▶ **Task item**:
In the material below, identify each line bearing the word "Open". Reproduce those lines.
= = =
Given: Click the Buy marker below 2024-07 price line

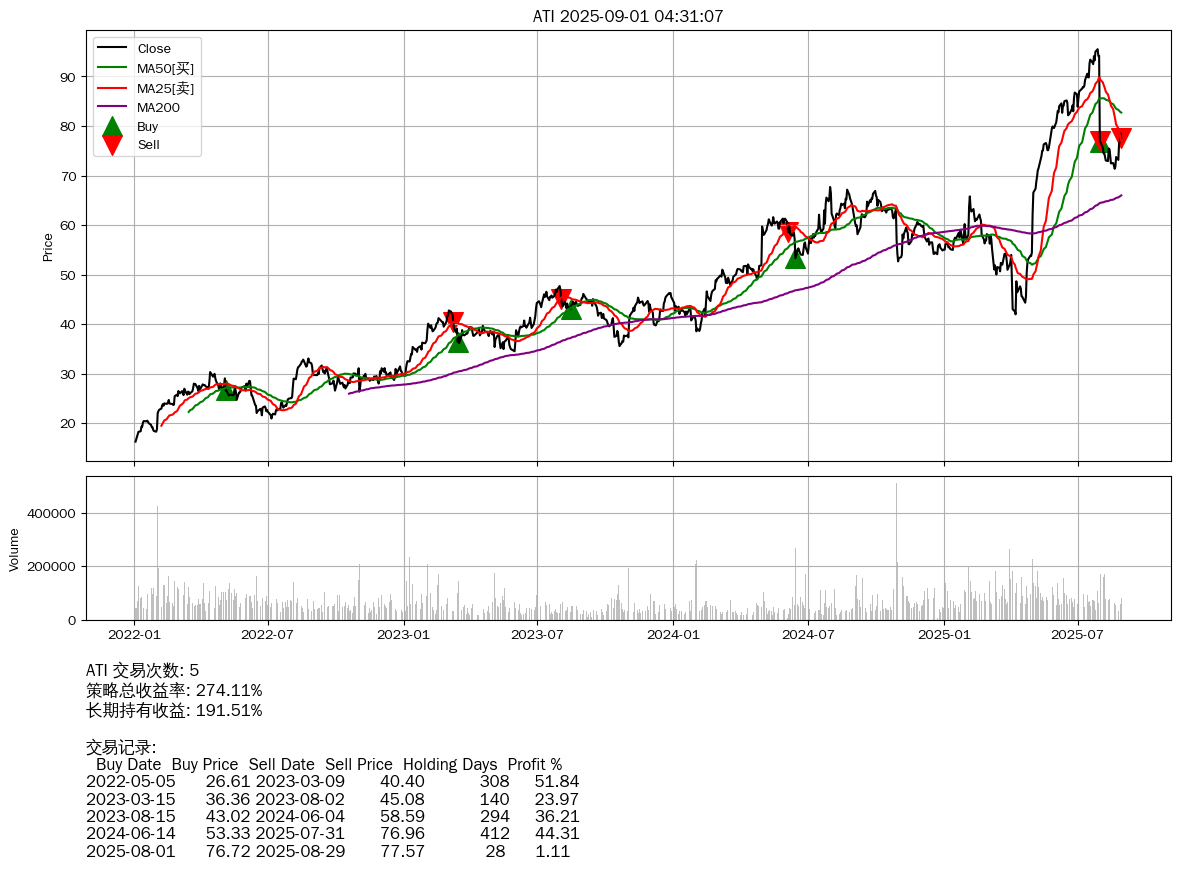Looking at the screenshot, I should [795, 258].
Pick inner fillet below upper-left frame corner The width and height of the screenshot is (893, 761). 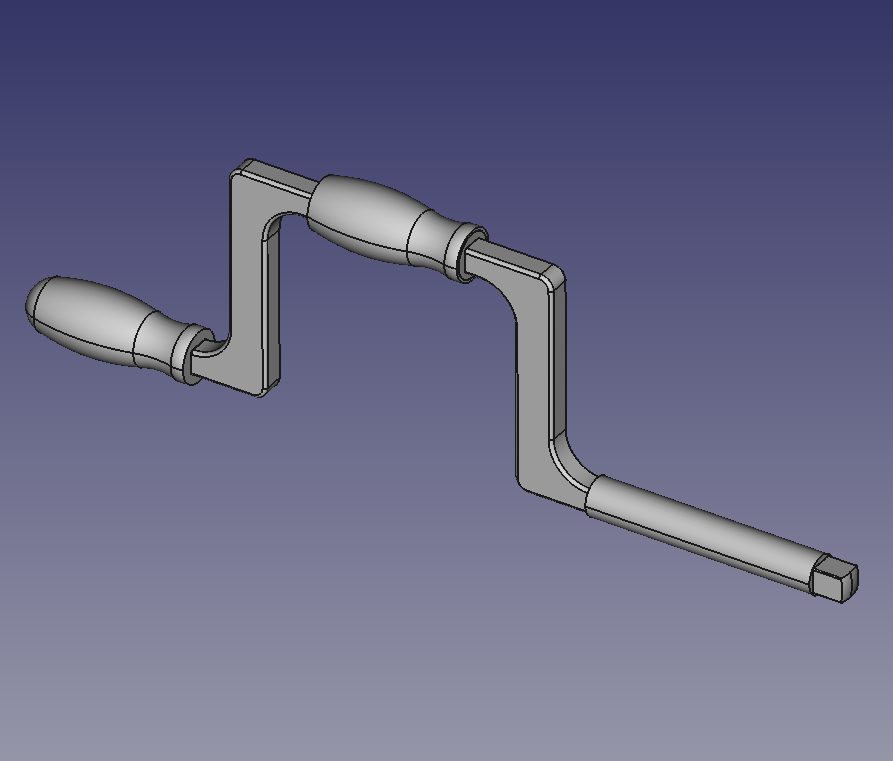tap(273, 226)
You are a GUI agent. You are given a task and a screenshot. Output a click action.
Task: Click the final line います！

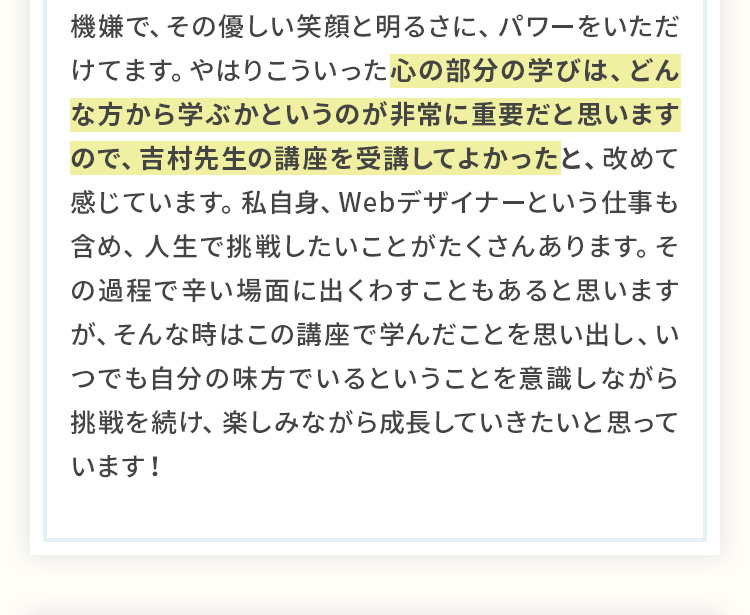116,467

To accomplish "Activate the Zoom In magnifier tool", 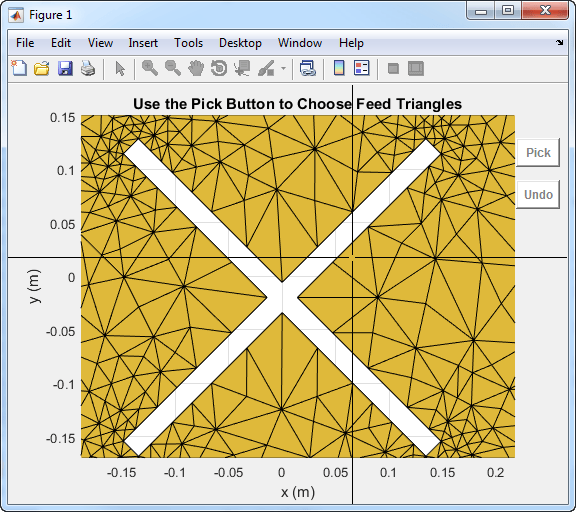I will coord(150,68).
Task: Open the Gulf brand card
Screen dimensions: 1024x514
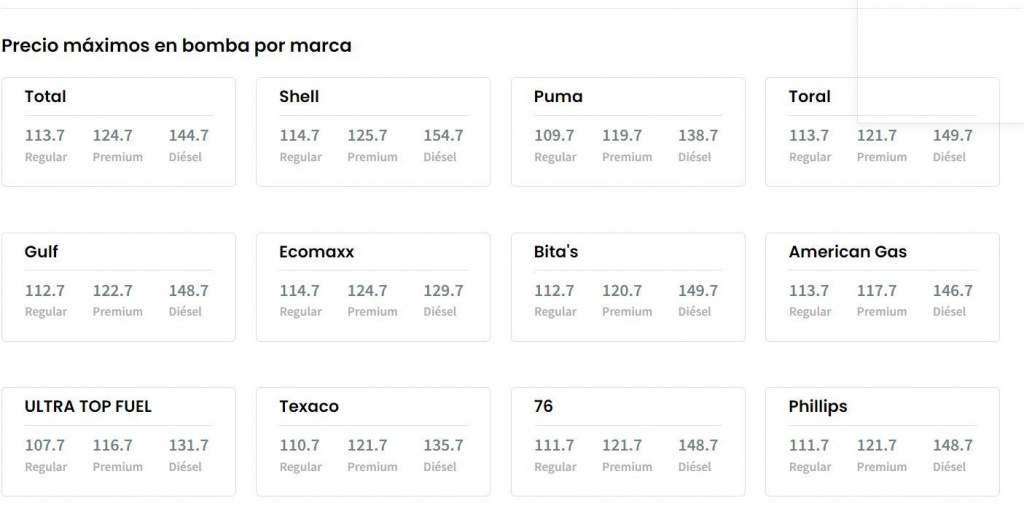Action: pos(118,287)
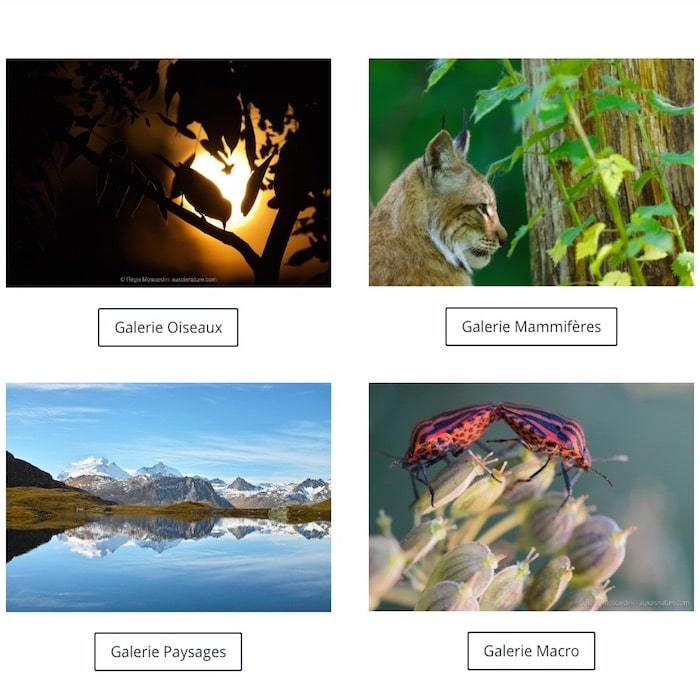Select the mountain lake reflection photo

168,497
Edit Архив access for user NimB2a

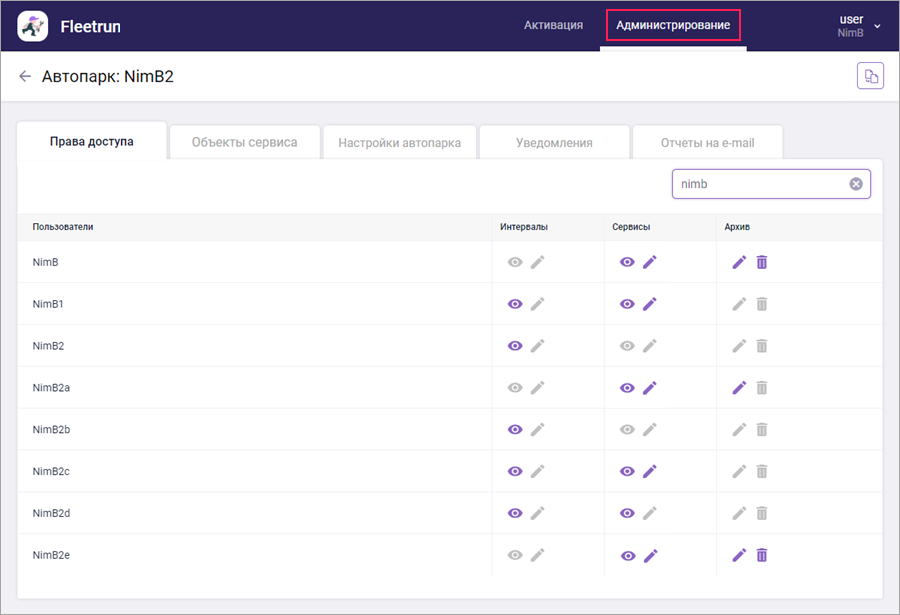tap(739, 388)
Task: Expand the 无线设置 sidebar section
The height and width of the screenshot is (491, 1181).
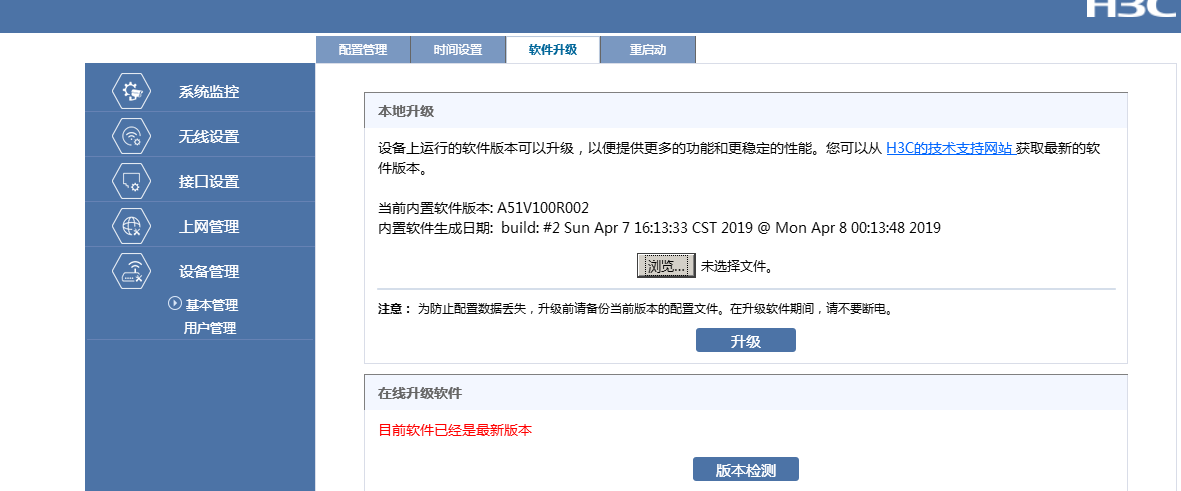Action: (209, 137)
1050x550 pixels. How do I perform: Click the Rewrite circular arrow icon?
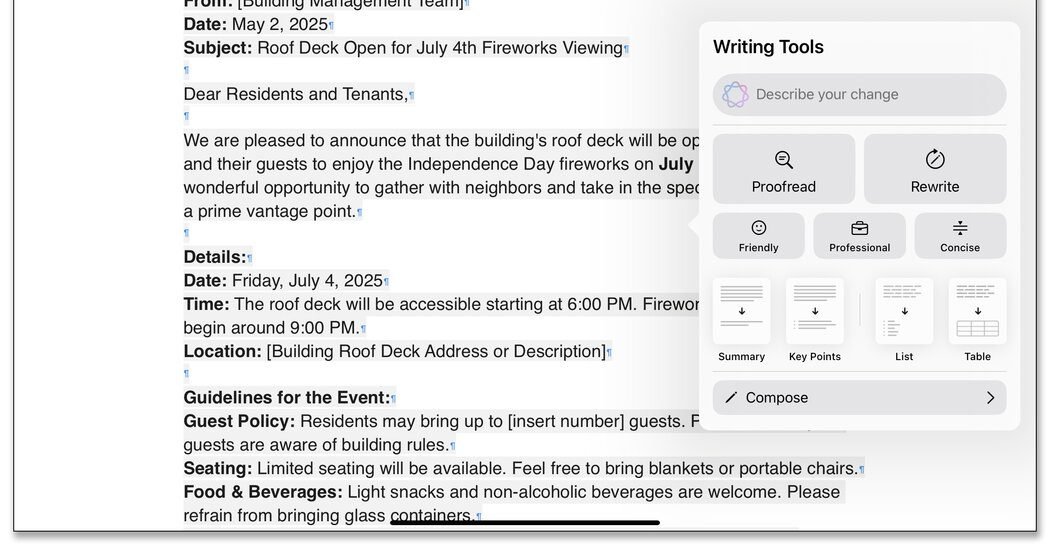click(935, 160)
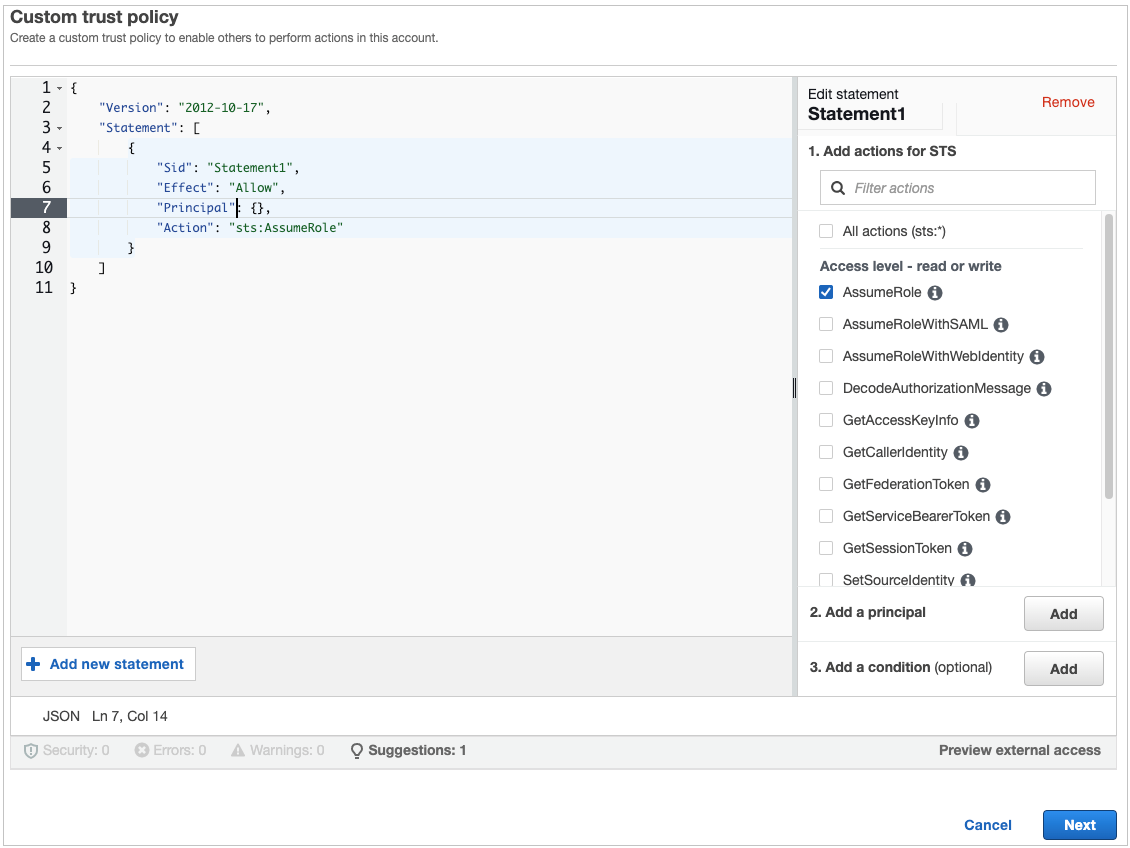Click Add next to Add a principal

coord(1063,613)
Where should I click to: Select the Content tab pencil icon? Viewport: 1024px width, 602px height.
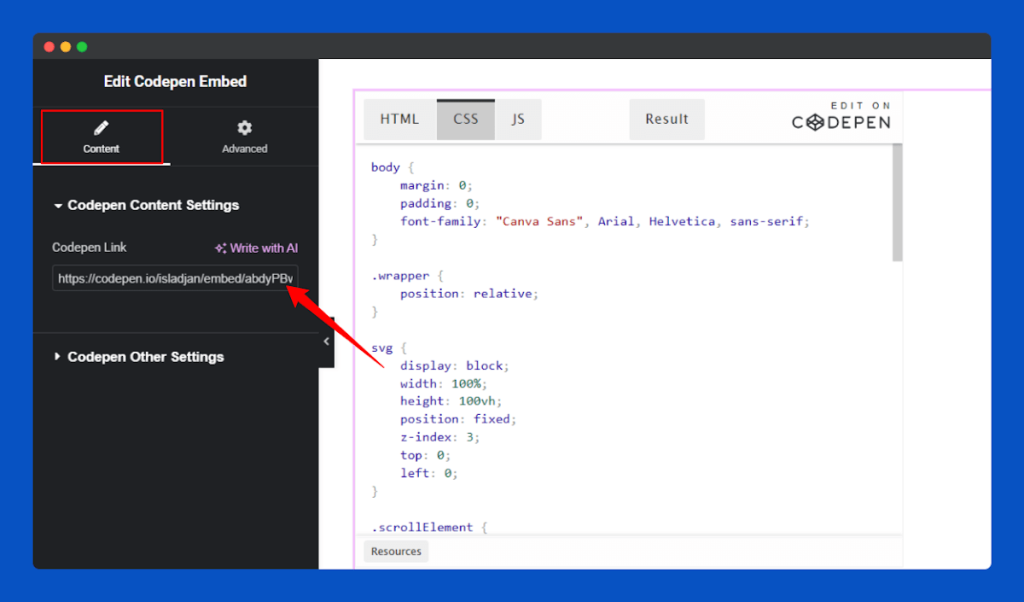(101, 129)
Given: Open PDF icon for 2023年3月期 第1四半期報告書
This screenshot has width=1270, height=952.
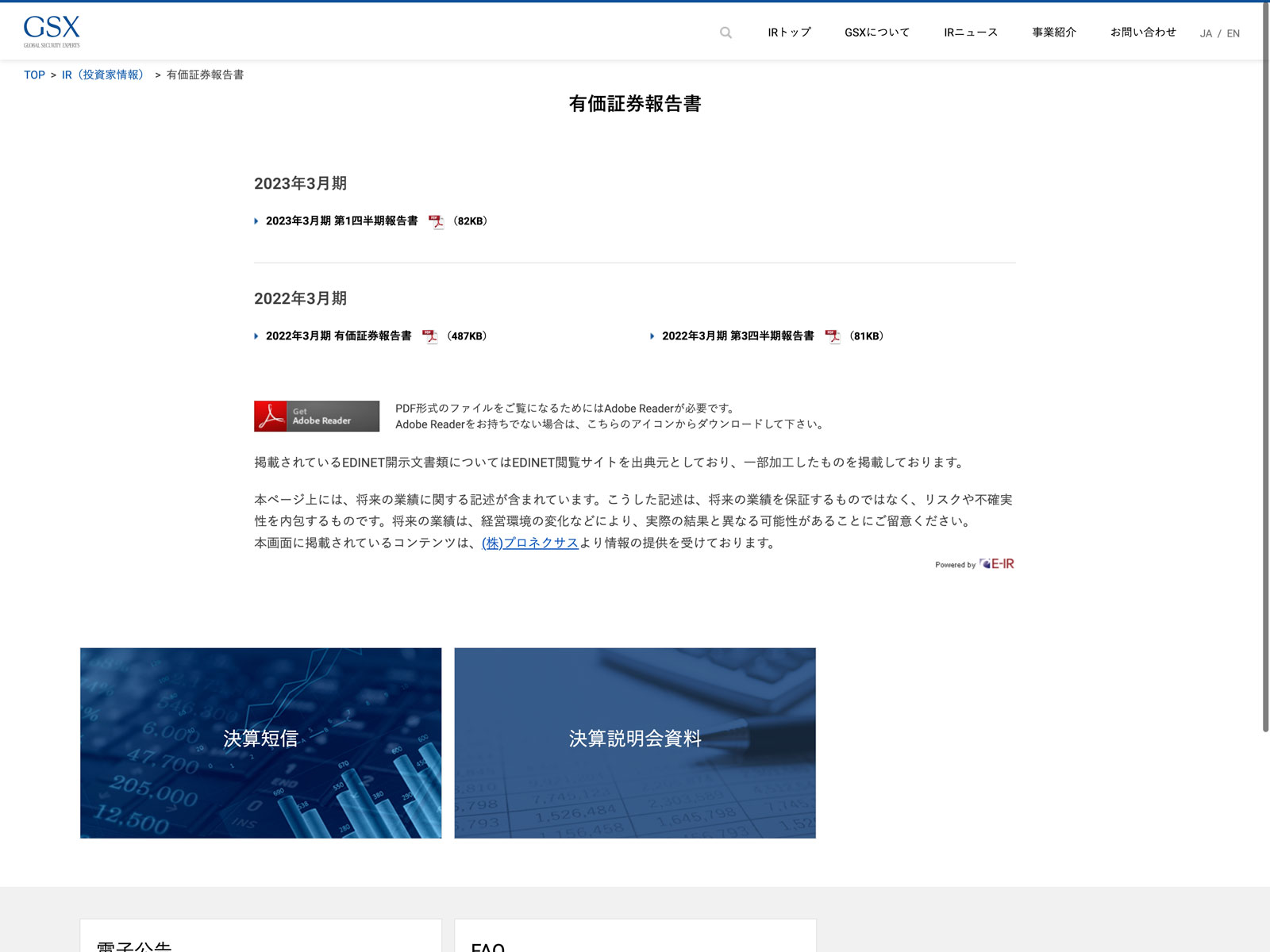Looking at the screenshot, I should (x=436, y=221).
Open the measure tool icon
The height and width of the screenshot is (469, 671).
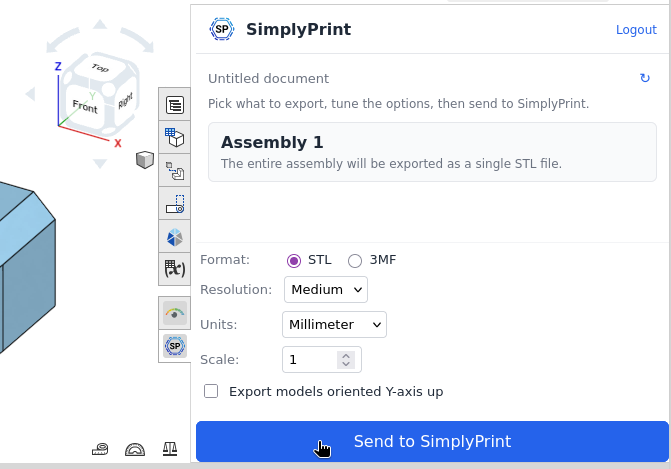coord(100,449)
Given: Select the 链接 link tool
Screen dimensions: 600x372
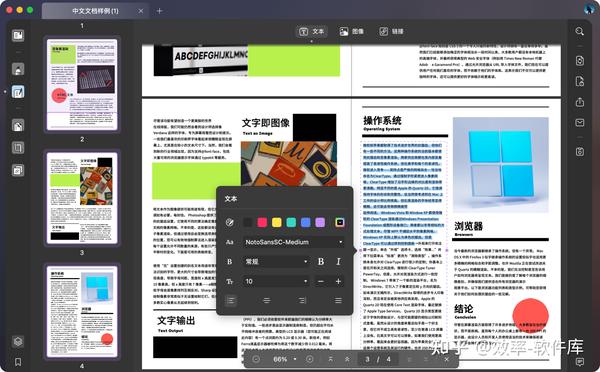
= = =
▶ **Solution for this problem**:
Task: Open the Gulf brand card
Given: Open PDF icon for 2023年3月期 第1四半期報告書
Open the measure tool icon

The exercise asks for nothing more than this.